● Teks yang Diekstrak:
=======
- Gustina Salim Rambe, warga Rantauprapat, Sumatera Utara, kena vonis hukum lima bulan 21 hari karena aksi damai tak mau lingkungan hidupnya tercemar pabrik perusahaan sawit PT Pulo Padang Sawit Permai (PPSP). Putusan Majelis Hakim Pengadilan Negeri Labuhanbatu ini hanya lebih ringan sembilan hari dari tuntutan Jaksa Penuntut Umum.
- Sahrul Siregar, suami Tina mengatakan, pabrik pengolahan sawit sebelumnya tutup karena warga menolak, tetapi tiba-tiba beroperasi lagi dan sudah berjalan dua tahun. Pabrik berada dekat pemukiman warga, asap berwarna pekat terlihat membumbung keluar dari cerobong panjang.
- M Yani Rambe, kuasa hukum Tina mengatakan, Tina ditangkap petugas Polres Labuhanbatu, 20 Mei 2024. Tina ditangkap saat unjuk rasa di sekitar Lingkungan Bandar Selamat I, Rantau Utara karena menolak pembukaan kembali pabrik pengolahan sawit PPSP. Dia dituduh mengganggu mobilitas kendaraan pabrik.
- Delima Silalahi, Direktur Eksekutif Kelompok Studi dan Pengembangan Prakarsa Masyarakat (KSPPM), mengatakan, Tina, seharusnya dilindungi sebagai aktivis lingkungan bukan malah kena pidana. Demonstrasi mereka tidak melanggar konstitusi karena menolak pembangunan pabrik dekat pemukiman. Tuntutan itu, tidak melawan hukum. Sebaliknya, perusahaan tidak melakukan free prior informed consent (FPIC) atau padiatapa (persetujuan berdasarkan informasi di awal tanpa paksaan) ketika akan membangun pabrik.
- Advertisement -
Gustina Salim Rambe, warga Rantauprapat, Sumatera Utara, kena vonis hukum lima bulan 21 hari karena aksi damai tak mau lingkungan hidupnya tercemar pabrik perusahaan sawit PT Pulo Padang Sawit Permai (PPSP). Putusan Majelis Hakim Pengadilan Negeri Labuhanbatu ini hanya lebih ringan sembilan hari dari tuntutan Jaksa Penuntut Umum.
=======
● Soal:
1. Menurut berita tentang vonis Gustina Salim Rambe, berapa lama hukuman yang dijatuhkan kepadanya?
2. Tolong teruskan berita tentang vonis Gustina Salim Rambe mulai dari kalimat terakhirnya.

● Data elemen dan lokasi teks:
=======
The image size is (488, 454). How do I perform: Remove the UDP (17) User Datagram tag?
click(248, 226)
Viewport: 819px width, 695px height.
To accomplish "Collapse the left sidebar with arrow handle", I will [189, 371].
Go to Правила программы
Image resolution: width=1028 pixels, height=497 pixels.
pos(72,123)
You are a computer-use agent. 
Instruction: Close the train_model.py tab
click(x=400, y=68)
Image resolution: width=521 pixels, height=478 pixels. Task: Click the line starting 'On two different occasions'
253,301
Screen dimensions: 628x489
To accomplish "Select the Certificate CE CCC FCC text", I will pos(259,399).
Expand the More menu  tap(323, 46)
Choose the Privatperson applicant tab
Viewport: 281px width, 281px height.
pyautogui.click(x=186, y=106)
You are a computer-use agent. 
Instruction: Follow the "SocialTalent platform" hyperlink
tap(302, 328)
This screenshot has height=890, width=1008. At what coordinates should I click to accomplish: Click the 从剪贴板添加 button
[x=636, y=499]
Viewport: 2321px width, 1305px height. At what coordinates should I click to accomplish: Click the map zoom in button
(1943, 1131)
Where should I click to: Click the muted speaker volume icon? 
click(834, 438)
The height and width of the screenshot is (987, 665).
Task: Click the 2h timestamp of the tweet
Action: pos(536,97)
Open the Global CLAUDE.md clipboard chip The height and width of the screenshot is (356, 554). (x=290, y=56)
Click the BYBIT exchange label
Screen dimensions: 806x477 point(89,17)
=======
● Jawaban:
1. Lima bulan 21 hari.

2.
Perempuan 26 tahun ini bersama warga lain di Pulo Padang, Rantau Utara, Labuhanbatu menolak kehadiran pabrik sawit dengan aksi damai. Mereka khawatir, ketika pabrik beroperasi bakal mencemari udara dan air pun bisa terkontaminasi limbah pembuangan.
Sahrul Siregar, suami Tina mengatakan, pabrik pengolahan sawit sebelumnya tutup karena warga menolak, tetapi tiba-tiba beroperasi lagi dan sudah berjalan dua tahun.
Pabrik berada dekat pemukiman warga, asap berwarna pekat terlihat membumbung keluar dari cerobong panjang.
“Kami memikirkan waktu jangka panjang ke depan mengenai limbah yang pasti akan berdampak untuk masyarakat, seperti bau, penyakit dan sebagainya,” katanya.
Sejak pabrik beroperasi, katanya, anak-anak seperti siswa Madrasah Ibtidaiyah Sawasta (MIS) Harisma setiap hari menghirup asap yang keluar dari cerobong pabrik, yang hanya berbatasan tembok dengan gedung sekolah mereka.
“Pabrik PPS tidak membuat jarak dengan pemukiman warga. Paling dekat sekolah MIS Harisma hanya berjarak tembok,” katanya.
Pihak pabrik, katanya, pernah dialog dengan warga, namun mereka tetap beroperasi walau terjadi pertentangan.
“Kalo berdialog sudah, namun tidak ada titik temu karna warga ada yang pro dan kontra. Kami maunya pabrik ditutup dan tidak beroperasi selamanya.”
M Yani Rambe, kuasa hukum Tina mengatakan, Tina ditangkap petugas Polres Labuhanbatu, 20 Mei 2024. Tina ditangkap saat unjuk rasa di sekitar Lingkungan Bandar Selamat I, Rantau Utara karena menolak pembukaan kembali pabrik pengolahan sawit PPSP. Dia dituduh mengganggu mobilitas kendaraan pabrik.
“Ada alasan Tina bersama warga menolak, karena khawatir pencemaran lingkungan. Pabriknya ada di permukiman penduduk,” katanya.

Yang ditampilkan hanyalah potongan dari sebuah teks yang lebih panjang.